Batoh massacre

Massacre of Poles at Batih in 1652
The massacre of Polish captives by the Cossacks after the battle of Batoh (Batih) in 1652
Date3–4 June 1652
LocationBatih Hill near Ladyzhyn (today Ukraine)
CauseTwo days of beheadings and disembowelments.[1]
Casualties
8,000 dead.[1]

The Batoh (Batih) massacre (Polish: Rzeź polskich jeńców pod Batohem) was a mass execution of Polish captives after the Battle of Batih on 3–4 June 1652 near Ladyzhyn (now in Ukraine). It was carried out by Ukrainian Cossacks under the command of Hetman Bohdan Khmelnytsky.[2][3]
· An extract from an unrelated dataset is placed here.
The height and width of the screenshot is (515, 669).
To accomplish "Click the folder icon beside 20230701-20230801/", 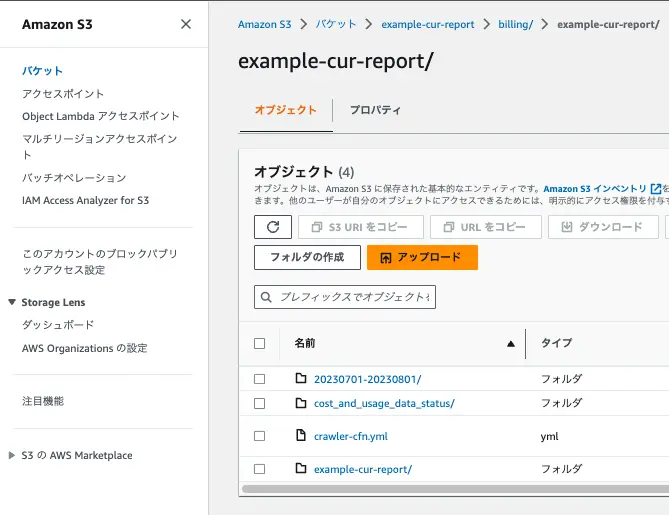I will pyautogui.click(x=301, y=379).
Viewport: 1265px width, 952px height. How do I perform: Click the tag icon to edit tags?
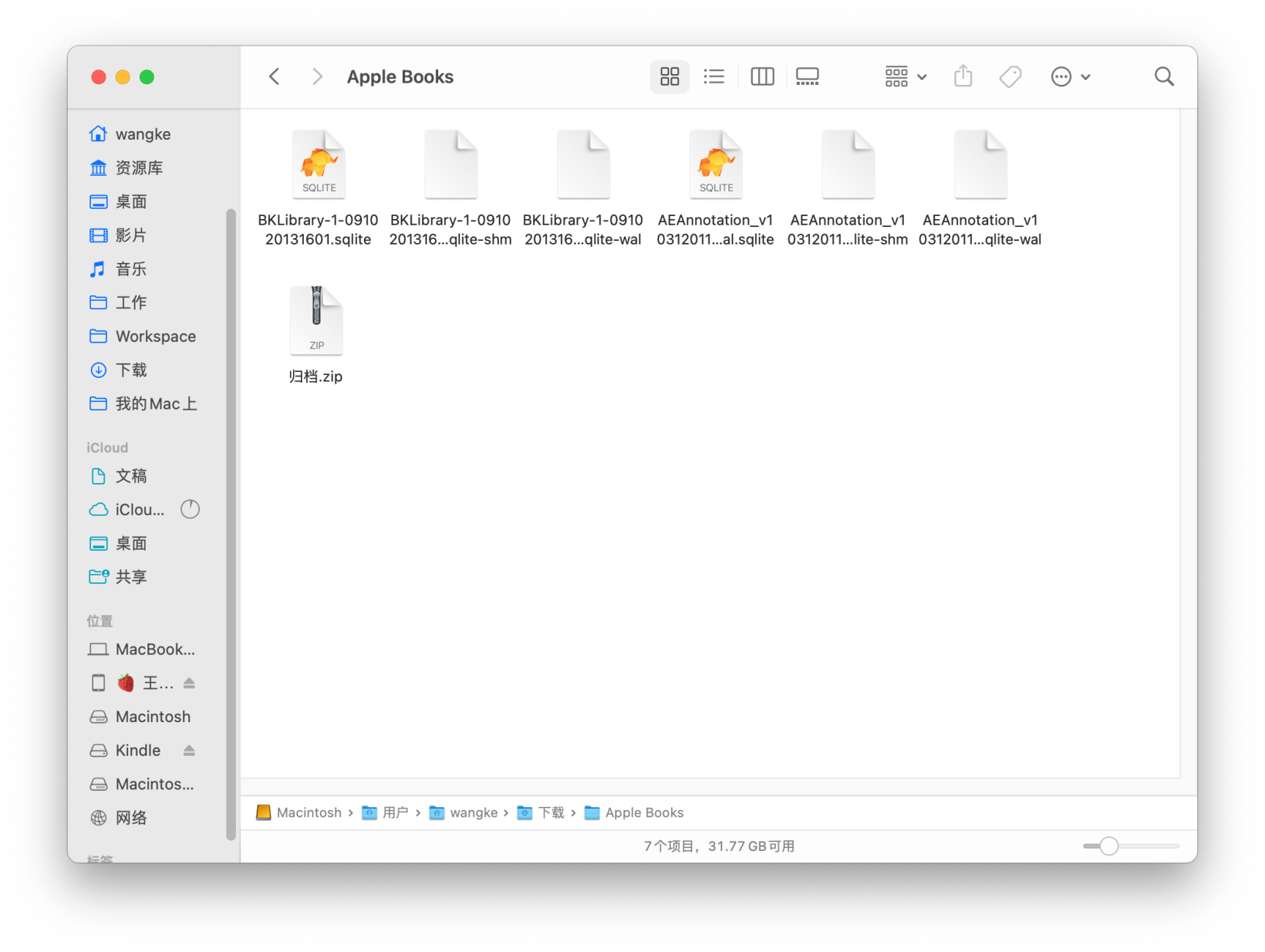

Initially the captured Polish soldiers belonged to the Cossacks' allies, the Crimean Tatars. After the battle, the Cossacks paid the Tatars for possession of the prisoners, and promptly slaughtered the Polish captives to avenge Khmelnystsky's defeat at Berestechko in June 1651.[1] According to Jasienica, it was the Cossack colonels Ivan Zolotaryenko and Ivan Vysochin who bought them from the Tatars.[4] According to Widacka, Cossack's commander Khmelnystsky himself contributed 50,000 thalers for that purpose.[1] According to Hrushevsky and Pasicznyk, Duda, and Sikora, the decision to execute the prisoners was made by Khmelnytsky himself.[5][6][7] Afterward, between 3,000 and 5,000[8][3][1] Polish soldiers were tied up and massacred in two days of methodical beheadings and disembowelments.[1] Zolotaryenko supervised the executions yelling "Revenge for Berestechko!", a reference to an earlier Cossack defeat at the hands of the Poles in the Battle of Berestechko.[4]

The methodical executions were so barbaric that even the Crimean leaders were horrified, not to mention international observers such as German historian Hiob Ludolf (president of the Collegium Imperiale Historicum), who illustrated the murder in his nominal Allgemeine Schau-Bühne der Welt published in 1713 in Frankfurt am Main.[1] Only a few Poles survived, hidden by Tatar supporters, including Krzysztof Grodzicki and probably Stefan Czarniecki (whether Czarniecki was one of the captured is unclear).[4]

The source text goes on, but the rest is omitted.